Ma première rencontre avec les architectures d’Aldo Rossi remonte à quelques années, lorsque Vittorio Savi me proposa de photographier le cimetière de Modène. Je ne peux pas dire qu’à ce moment là je connaissais bien l’oeuvre de Rossi, seulement quelques dessins et certains écrits théoriques. Ces lacunes éveillèrent plus encore ma curiosité, de même que l’idée de pouvoir photographier et raconter une architecture complexe et encore en cours de réalisation, une architecture qui ne s’exhibait pas déjà finie, pour se retrouver aussitôt après dans les pages de quelques luxueuses revue. A partir de ce moment a commencé une étrange collaboration avec Aldo Rossi, presque toujours à distance, très curieuse et très stimulante.

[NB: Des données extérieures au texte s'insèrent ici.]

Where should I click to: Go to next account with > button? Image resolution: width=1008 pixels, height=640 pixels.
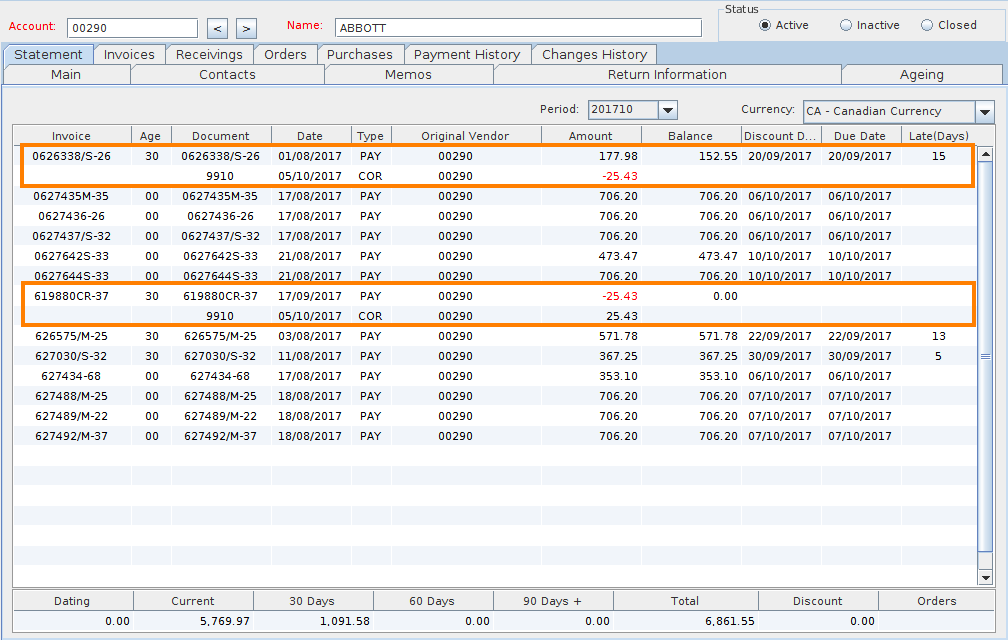[246, 28]
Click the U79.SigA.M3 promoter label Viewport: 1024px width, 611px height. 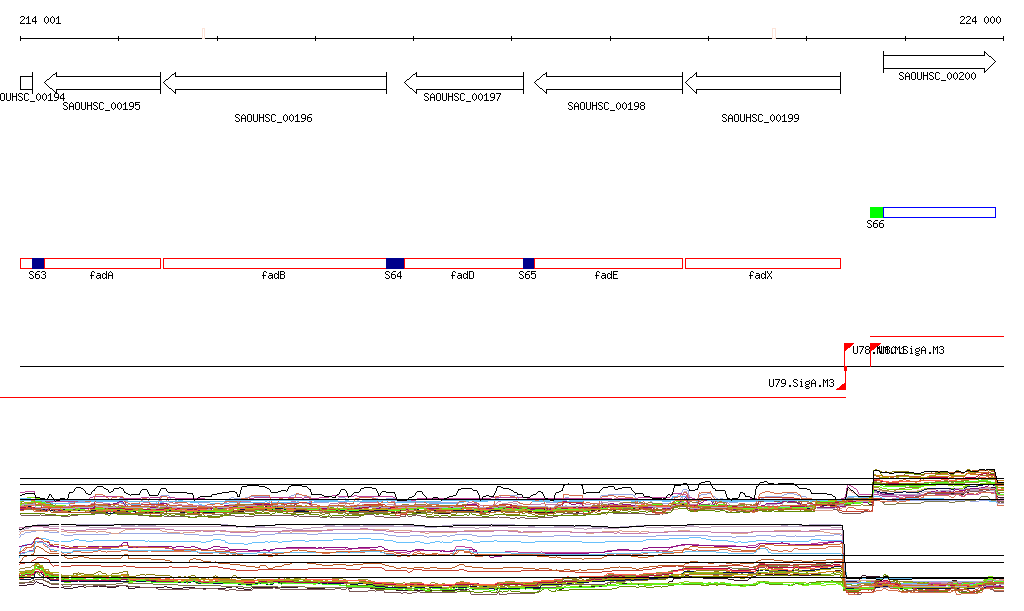pyautogui.click(x=801, y=383)
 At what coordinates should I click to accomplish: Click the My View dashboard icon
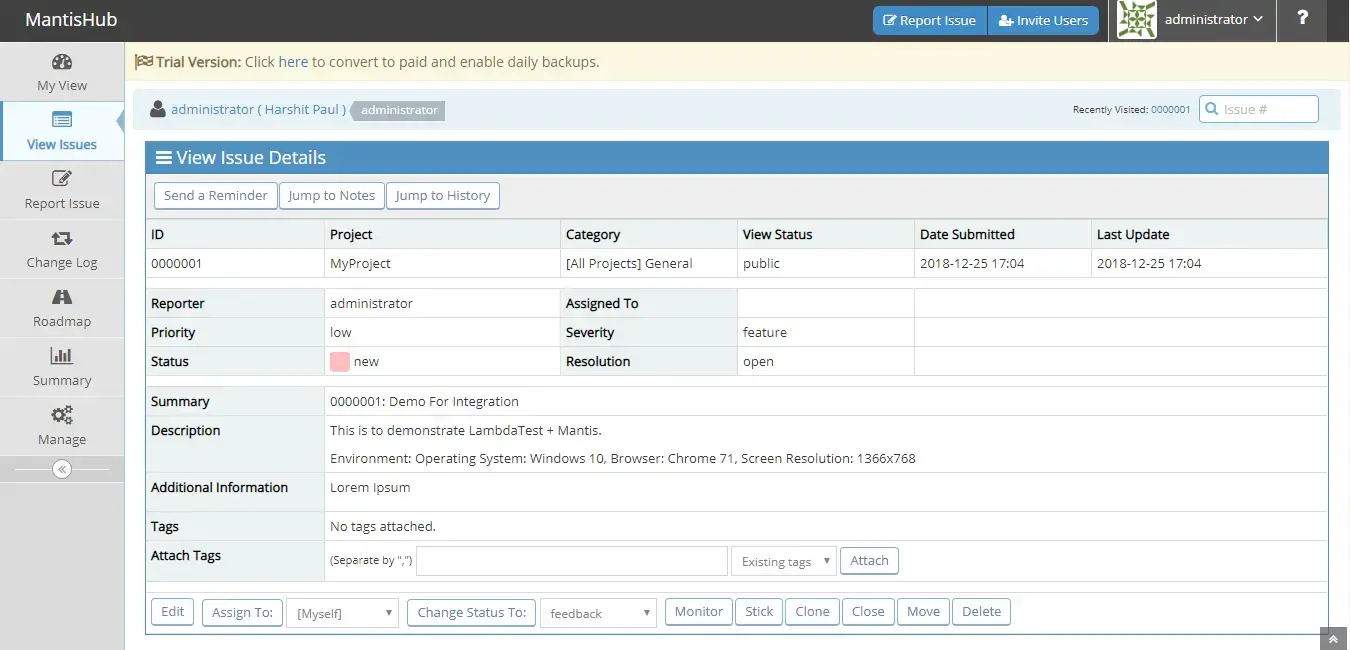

Le cimetière, je le voyais forcément assez souvent, puisque j’habite Modène. Confondre le bleu du toit des parties déjà construites avec celui du ciel, observer les couleurs changeant selon les heures avait sur moi un effet bénéfique, comme m’attirait le cube rouge au centre, que je cadrai depuis la portières de ma voiture, quand je parcourais la route nationale pour aller vers le Pô. Ce fût un travail extrêmement intéressant, non pas pour les résultats obtenus, que parce que, étrangement, dans la parfaite solitude de quelques jours de fermeture pour ne pas gêner et ne pas être dérangé par les travaux en cours, il me sembla que se révélait à moi le secret d’une approche de l’architecture et de sa représentation photographique. Plus le travail avançait et paradoxalement, moins j’en voyais la fin, plus il me restait de travail à accomplir. J’avais toujours de nouveaux angles à voir et à cadrer, de nouveaux points de vues pour chaque petit mouvement de l’espace. A peine les perspectives étaient-elles photographiées, qu’elles se représentaient quelques minutes plus tard sous un jour nouveau, la lumière en modifiait sans cesse le sens et l’aspect, colorait diversement les volumes et les surfaces.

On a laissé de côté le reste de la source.